The Lithuanian Business Support Agency (LSBA) recently granted €235,000 ($270,000)  to support construction of an experimental floating solar photovoltaic power plant at the 900-megawatt (MW) Kruonis hydroelectric plant in Lithuania.

The first stage of the project is scheduled to be completed by the end of 2021. State-owned enterprise Lietuvos Energijos Gamyba (LEG) will be developing the project with scientists from Kaunas University of Technology (KTU).

LEG and KTU plan to install the experimental 60-kilowatt (kW) plant in the upper reservoir of the Kruonis plant. The full capacity is projected to reach 200-250 MW and will triple currently installed solar power capacity in Lithuania. LEG said in a statement the plant would generate enough electricity to supply 120,000 households.

Lithuania goes renewable

“The floating solar power plant at Kruonis is one of the ideas that could help Lithuania to become an international leader in renewable energy solutions,” said Darius Maikstenas, chairman and CEO of LEG.

In 2016, Renewable Energy in Lithuania made up 27.9 percent of the country’s overall electricity generation. With newly installed wind capacity of 178 MW in 2016 and an average power consumption of 1.1 GW, Lithuania was the EU member state with the highest level of new wind capacity installed in 2016 relative to its power consumption.

“Being the first of its kind in the region, this project provides us with a great possibility to become a leader in renewable energy technologies and promote Lithuania in the international R&D community,” said Dominykas Tuckus, development and infrastructure director at LEG.

A unique solution

According to Saulius Gudzius, professor of the electrical and electronics engineering faculty at KTU, the project is unique.

The solar plant structure will be designed to resist waves and ice and to adjust to water level variations, he says. There are approximately 400 such plants in the world and most do not exploit their reservoir areas.

“Even though the market of floating solar power plants has been recently expanding, there is no solution for the operators of the plants that freeze over during winter,” said Eugenijus Valatka, rector of KTU.

A growing market

In a November 2018 World Bank report, the current global capacity for floating solar was calculated at 1.1 GW. The report estimated that the market could potentially harbor up to 400 GW worth of “floatovoltaic” capacity. According to the report titled “Where Sun Meets Water”, floating solar is particularly promising for the fast-growing economies of Asia, and interest has been high in places like China, India, and Southeast Asia.

Over 65 percent of existing floating solar capacity in Europe is in the UK, which is also home to the highest number of projects. The Netherlands is in second place with just seven projects.

“Floating solar passing the 1 GW milestone is very impressive, considering it came from just 10 MW in 2014,” said Kristina Thoring, the communications director at SolarPower Europe. “It is now a proven market sector, and we expect to see many more floating solar projects in Europe and the world in the coming years.”

What is floating solar?

Floating solar is any sort of solar array that floats on top of a body of water.

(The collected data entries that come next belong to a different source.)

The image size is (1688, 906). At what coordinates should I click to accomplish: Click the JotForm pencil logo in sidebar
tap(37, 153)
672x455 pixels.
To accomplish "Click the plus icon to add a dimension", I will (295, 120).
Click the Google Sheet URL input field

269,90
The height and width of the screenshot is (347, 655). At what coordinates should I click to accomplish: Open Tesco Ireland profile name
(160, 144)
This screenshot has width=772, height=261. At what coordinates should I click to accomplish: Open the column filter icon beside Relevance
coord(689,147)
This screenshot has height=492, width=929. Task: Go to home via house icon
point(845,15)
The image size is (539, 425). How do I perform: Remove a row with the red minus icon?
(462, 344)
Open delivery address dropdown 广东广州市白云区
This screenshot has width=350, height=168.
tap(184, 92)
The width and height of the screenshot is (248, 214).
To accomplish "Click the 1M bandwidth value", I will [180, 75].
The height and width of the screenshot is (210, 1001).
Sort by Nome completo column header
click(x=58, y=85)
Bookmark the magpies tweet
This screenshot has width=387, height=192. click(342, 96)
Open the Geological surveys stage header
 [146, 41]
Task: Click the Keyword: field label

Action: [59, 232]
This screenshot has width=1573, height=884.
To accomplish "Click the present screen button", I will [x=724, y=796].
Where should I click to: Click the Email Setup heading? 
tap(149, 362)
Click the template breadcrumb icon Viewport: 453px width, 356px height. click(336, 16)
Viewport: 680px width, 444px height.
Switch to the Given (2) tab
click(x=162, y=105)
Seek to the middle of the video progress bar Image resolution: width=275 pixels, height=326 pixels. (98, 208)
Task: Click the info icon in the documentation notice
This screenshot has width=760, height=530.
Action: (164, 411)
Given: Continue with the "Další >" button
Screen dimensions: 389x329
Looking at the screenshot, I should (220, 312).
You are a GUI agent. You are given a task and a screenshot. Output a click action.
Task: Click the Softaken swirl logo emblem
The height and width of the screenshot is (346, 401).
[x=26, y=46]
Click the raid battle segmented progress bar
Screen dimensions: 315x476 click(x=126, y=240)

It is a comparatively new concept, with the first patents registered in 2008.

Solar panels need to be affixed to a buoyant structure that keeps them above the surface, most likely located in a lake or basin because the waters are calmer than the ocean.

This technology has seen fast growth on the renewable energy market since 2016 — in 2017 it surpassed 200 MW of installed power.

Pros …

There are several advantages to installing a floating solar array versus more traditional projects:

The biggest advantage is that they do not take up any land, except the limited surfaces necessary for electric cabinet and grid connections.

They are more compact than land-based plants, their management is simpler and so are their construction and decommissioning.

The floating solar panel structure shades the body of water and reduces evaporation, which is beneficial in areas susceptible to drought. The shade provided by the panels helps reduce the presence of algae blooms in bodies of freshwater.

Some studies claim  there is a significant improvement in efficiency using floating solar technology.

According to the Solar Energy Research Institute of Singapore (SERIS), floating panels are more expensive to install, but are up to 16% more efficient.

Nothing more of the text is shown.